Islam diturunkan oleh Allah untuk membimbing manusia menuju kebahagiaan di dunia dan akhirat dengan menerapkan syariat-Nya. Negara dalam pandangan Islam bertanggung jawab menjalankan hukum syara' berdasarkan akidah Islam. Undang-undang negara harus bersumber dari Kitabullah dan Sunah Rasul. Untuk kesejahteraan rakyat. Ada tiga sumber pemasukan tetap negara dalam Islam: kepemilikan umum, kepemilikan negara, dan zakat. Jika sumber-sumber tersebut tidak mencukupi, masyarakat yang mampu diwajibkan untuk mendanai kebutuhan negara. Allah mengharuskan adanya upaya untuk mengatasi kesulitan yang dihadapi umat, dan Rasulullah mengingatkan agar tidak saling membahayakan.

Allah memberikan hak kepada negara untuk mengumpulkan harta melalui pajak, hanya untuk beberapa kondisi untuk membiayai beberapa kebutuhan, antara lain:

Pertama, untuk pendanaan jihad dan semua yang berkaitan dengannya, termasuk pembentukan pasukan dan pengadaan peralatan militer;

Kedua, untuk mendanai industri militer dan pendukungnya agar negara memiliki senjata; 

Ketiga, untuk membantu kaum miskin dan ibnu sabil, yang harus terus didanai baik ada dana di baitulmal maupun tidak;

Keempat, untuk membayar gaji tentara, pegawai, hakim, guru, dan pekerja pelayanan masyarakat, yang merupakan kewajiban Baitul mal;

Kelima, untuk pembiayaan hal-hal yang vital bagi kesejahteraan umat, seperti infrastruktur dan layanan publik; Keenam, untuk keadaan darurat seperti bencana alam. Negara boleh memungut pajak untuk kebutuhan ini jika dana baitulmal tidak mencukupi.
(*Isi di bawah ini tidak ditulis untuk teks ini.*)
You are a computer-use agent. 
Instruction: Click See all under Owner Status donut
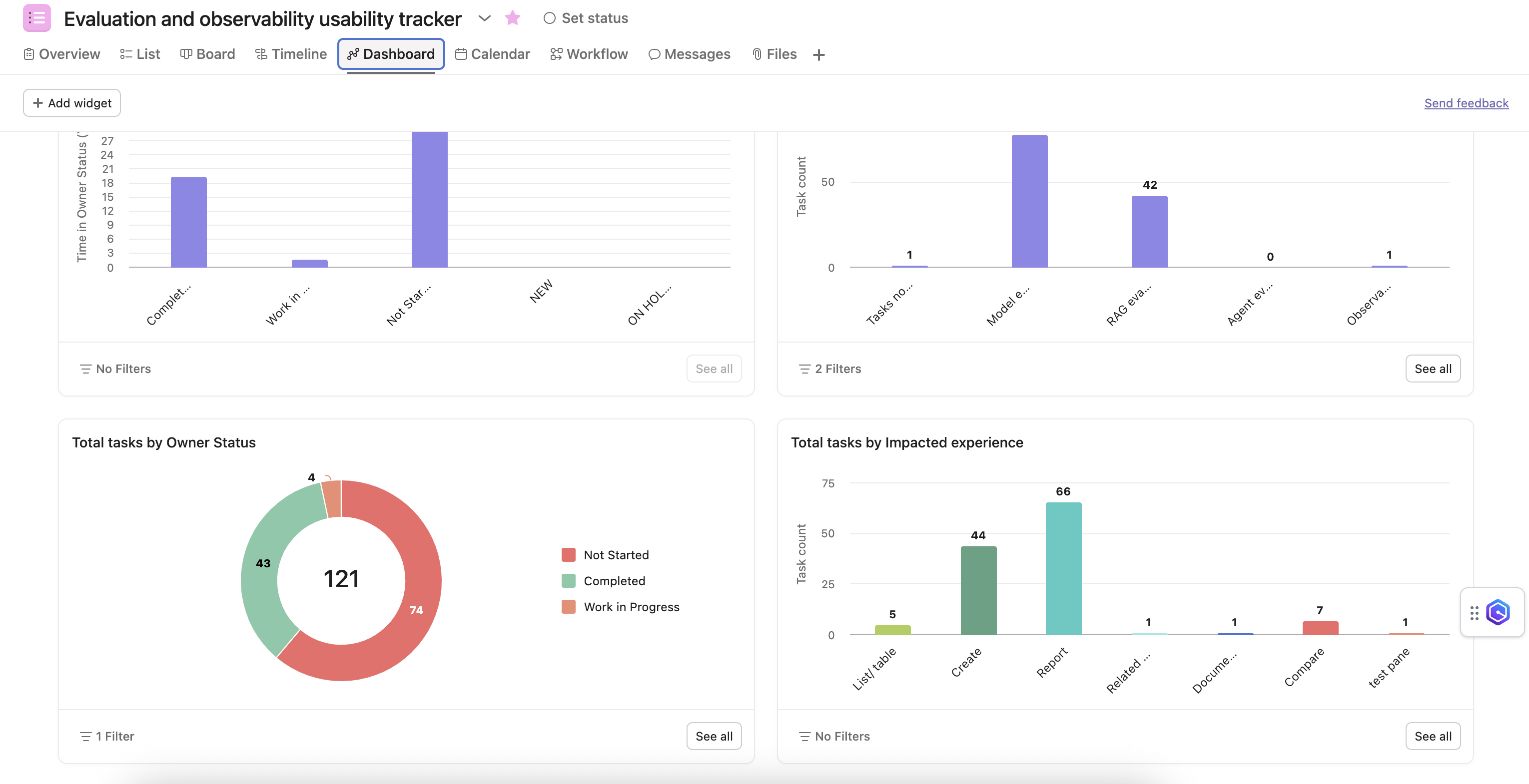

Pajak dalam sistem Islam hanya dibebankan hanya kepada kaum muslim yang memiliki kelebihan harta, khususnya dari golongan kaya, dan tidak dipungut dari nonmuslim. Tujuan pemungutan pajak adalah untuk membiayai kebutuhan yang menjadi kewajiban bagi kaum muslim. Pajak juga tidak boleh dipungut secara paksa di luar kemampuan atau melebihi kebutuhan yang mendesak. Selain itu, negara tidak diperbolehkan untuk memungut pajak dalam bentuk keputusan pengadilan atau untuk hal-hal yang tidak diizinkan oleh Allah. Pungutan yang tidak sesuai dikategorikan sebagai zalim, dan memungut cukai dianggap sebagai tindakan yang dilarang. Prinsip-prinsip ini bertujuan untuk mengurangi beban rakyat dibandingkan dengan sistem pajak dalam kapitalisme. Pengaturan pajak dalam Islam mengedepankan keadilan dan keteraturan, sesuai dengan ajaran Al-Qur'an.